Instructions to follow |
Report how many lines of the records below contain the string "near", treating uppercase and lowercase as different, and give only the number.

[Word and element location data]
# # # # # # #

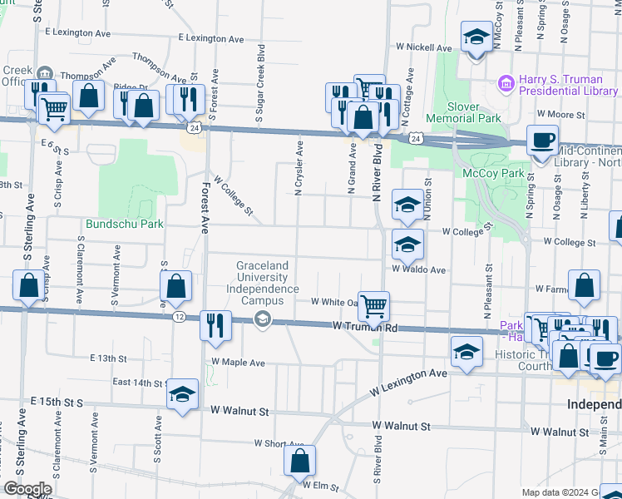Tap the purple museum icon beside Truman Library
505,83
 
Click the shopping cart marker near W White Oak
374,305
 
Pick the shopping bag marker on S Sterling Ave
29,285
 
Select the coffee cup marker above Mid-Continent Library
542,139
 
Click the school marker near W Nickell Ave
476,37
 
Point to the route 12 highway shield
179,317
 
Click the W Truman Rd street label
365,328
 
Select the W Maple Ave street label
238,363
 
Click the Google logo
27,489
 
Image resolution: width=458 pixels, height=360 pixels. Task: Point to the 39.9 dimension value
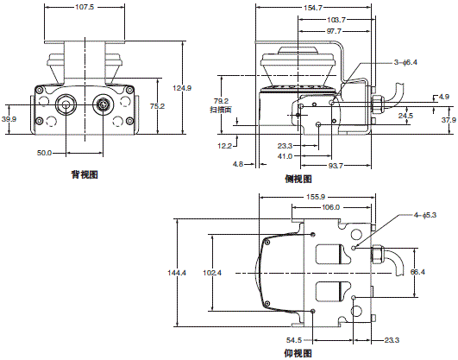click(9, 119)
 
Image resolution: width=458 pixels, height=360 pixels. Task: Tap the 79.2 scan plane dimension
click(218, 101)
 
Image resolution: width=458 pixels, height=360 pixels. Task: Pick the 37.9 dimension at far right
click(448, 120)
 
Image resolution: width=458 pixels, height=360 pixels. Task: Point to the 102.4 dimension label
click(211, 273)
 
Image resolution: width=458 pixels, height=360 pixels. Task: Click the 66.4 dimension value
click(417, 273)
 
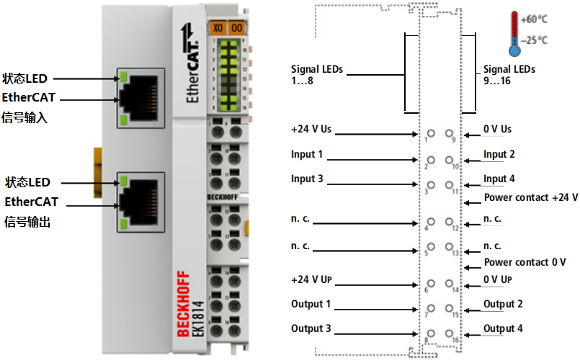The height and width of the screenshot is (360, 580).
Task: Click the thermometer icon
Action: (x=514, y=33)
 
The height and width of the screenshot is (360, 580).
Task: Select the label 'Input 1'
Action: (x=307, y=154)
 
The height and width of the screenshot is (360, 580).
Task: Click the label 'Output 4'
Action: (x=503, y=329)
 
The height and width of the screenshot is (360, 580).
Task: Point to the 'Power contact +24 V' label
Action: (x=530, y=197)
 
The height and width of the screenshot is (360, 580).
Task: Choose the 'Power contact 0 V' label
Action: (x=525, y=262)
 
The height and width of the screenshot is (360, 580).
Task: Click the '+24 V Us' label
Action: (x=311, y=130)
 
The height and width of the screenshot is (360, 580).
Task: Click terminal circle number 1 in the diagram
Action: (x=431, y=133)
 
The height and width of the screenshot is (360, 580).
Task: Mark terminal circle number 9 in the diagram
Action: (x=450, y=133)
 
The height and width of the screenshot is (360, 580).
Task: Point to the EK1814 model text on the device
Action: (x=198, y=316)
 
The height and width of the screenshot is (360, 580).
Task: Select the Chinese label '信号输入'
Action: (x=25, y=117)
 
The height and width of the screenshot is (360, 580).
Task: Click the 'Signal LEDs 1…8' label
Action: (x=317, y=75)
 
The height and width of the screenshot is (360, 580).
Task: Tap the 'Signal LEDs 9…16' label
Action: (x=509, y=75)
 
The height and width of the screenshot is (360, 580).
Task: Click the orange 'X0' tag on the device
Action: (x=218, y=28)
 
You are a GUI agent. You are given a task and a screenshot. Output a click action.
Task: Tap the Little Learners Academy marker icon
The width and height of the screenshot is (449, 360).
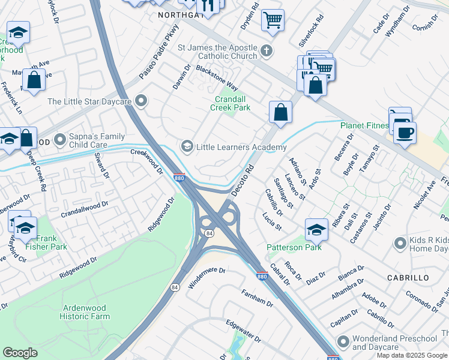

# # # # # # #

Task output |
2